How can we identify similar products, and why is that even useful?
Applications of Product Categorization
Business owners come to our platform for its multiple sales/marketing channels, app and partner ecosystem, brick and mortar support, and so much more. By understanding the types of products they sell, we provide personalized insights to help them capitalize on valuable business opportunities. For example, when business owners try to sell on other channels like Facebook Marketplace, we can leverage our product categorization engine to pre-fill category related information and save them time.
In this blog post, we’re going to step through how we implemented a model to categorize all our products at Shopify, and in doing so, enabled cross-platform teams to deliver personalized insights to business owners. The system is used by 20+ teams across Shopify to power features like marketing recommendations for business owners (imagine: “t-shirts are trending, you should run an ad for your apparel products”), identification of brick-and-mortar stores for Shopify POS, market segmentation, and much more! We’ll also walk through problems, challenges, and technical tradeoffs made along the way.
Why is Categorizing Products a Hard Problem?
To start off, how do we even come up with a set of categories that represents all the products in the commerce space? Business owners are constantly coming up with new, creative ideas for products to sell! Luckily, Google has defined their own hierarchical Google Product Taxonomy (GPT) which we leveraged in our problem.
The particular task of classifying over a large-scale hierarchical taxonomy presented two unique challenges:
- Scale: The GPT has over 5000 categories and is hierarchical. Binary classification or multi-class classification can be handled well with most simple classifiers. However, these approaches don’t scale well as the number of classes increases to the hundreds or thousands. We also have well over a billion products at Shopify and growing!
- Structure: Common classification tasks don’t share structure between classes (i.e. distinguishing between a dog and a cat is a flat classification problem). In this case, there’s an inherent tree-like hierarchy which adds a significant amount of complexity when classifying.

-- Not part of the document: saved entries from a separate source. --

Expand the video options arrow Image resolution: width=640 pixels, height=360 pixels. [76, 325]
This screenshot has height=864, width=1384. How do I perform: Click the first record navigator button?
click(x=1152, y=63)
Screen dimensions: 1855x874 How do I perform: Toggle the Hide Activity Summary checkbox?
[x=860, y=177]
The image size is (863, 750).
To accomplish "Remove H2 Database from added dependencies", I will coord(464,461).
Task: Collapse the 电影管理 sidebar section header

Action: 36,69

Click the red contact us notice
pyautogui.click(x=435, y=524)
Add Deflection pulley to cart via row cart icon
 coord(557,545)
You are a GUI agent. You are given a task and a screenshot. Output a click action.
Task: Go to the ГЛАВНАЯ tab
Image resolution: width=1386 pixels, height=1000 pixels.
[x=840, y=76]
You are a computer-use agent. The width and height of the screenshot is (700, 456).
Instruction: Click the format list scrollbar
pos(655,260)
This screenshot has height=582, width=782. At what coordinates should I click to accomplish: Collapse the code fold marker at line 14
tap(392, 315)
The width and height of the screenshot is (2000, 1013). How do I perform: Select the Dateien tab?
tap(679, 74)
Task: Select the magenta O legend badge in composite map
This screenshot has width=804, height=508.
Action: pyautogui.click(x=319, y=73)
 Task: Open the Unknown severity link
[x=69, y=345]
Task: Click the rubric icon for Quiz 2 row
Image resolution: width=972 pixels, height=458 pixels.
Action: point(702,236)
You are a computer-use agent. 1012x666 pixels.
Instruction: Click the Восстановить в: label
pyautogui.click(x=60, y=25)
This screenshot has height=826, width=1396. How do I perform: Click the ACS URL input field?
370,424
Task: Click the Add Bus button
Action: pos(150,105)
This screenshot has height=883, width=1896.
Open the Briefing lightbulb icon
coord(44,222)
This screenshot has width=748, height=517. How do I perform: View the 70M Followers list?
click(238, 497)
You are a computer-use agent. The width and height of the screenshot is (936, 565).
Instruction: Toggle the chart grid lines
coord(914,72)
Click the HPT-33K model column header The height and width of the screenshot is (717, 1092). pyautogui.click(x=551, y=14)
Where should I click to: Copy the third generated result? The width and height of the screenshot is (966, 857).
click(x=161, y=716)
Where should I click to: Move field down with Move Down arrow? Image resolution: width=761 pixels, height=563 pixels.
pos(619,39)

Sample visualization of the GPT
Representing our Products: Featurization 👕
With all machine learning problems, the first step is featurization, the process of transforming the available data into a machine-understandable format.
Before we begin, it’s worth answering the question: What attributes (or features) distinguish one product from another? Another way to think about this is if you, the human, were given the task of classifying products into a predefined set of categories: what would you want to look at?
Some attributes that likely come to mind are
- Product title
- Product image
- Product description
- Product tags.
These are the same attributes that a machine learning model would need access to in order to perform classification successfully. With most problems of this nature though, it’s best to follow Occam’s Razor when determining viable solutions.
Among competing hypotheses, the one with the fewest assumptions should be selected.
In simpler language, Occam’s razor essentially states that the simplest solution or explanation is preferable to ones that are more complex. Based on the computational complexities that come with processing and featurizing images, we decided to err on the simpler side and stick with text-based data. Thus, our classification task included features like
- Product title
- Product description
- Product collection
- Product tags
- Product vendor
- Merchant-provided product type.
There are a variety of ways to vectorize text features like the above, including TF-IDF, Word2Vec, GloVe, etc. Optimizing for simplicity, we chose a simple term-frequency hashing featurizer using PySpark that works as follows:
HashingTF toy example
Given the vast size of our data (and the resulting size of the vocabulary), advanced featurization methods like Word2Vec didn’t scale since they involved storing an in-memory vocabulary. In contrast, the HashingTF provided fixed-length numeric features which scaled to any vocabulary size. So although we’re potentially missing out on better semantic representations, the upside of being able to leverage all our training data significantly outweighed the downsides.
Before performing the numeric featurization via HashingTF
, we also performed a series of standard text pre-processing steps, such as:
- Removing stop words (i.e. “the”, “a”, etc.), special characters, HTML, and URLs to reduce vocabulary size
- Performing tokenization: splitting a
string
into anarray
of individual words or “tokens”.
The Model 📖
With our data featurized, we can now move towards modelling. Ensuring that we maintain a simple, interpretable, solution while tackling the earlier mentioned challenges of scale and structure was difficult.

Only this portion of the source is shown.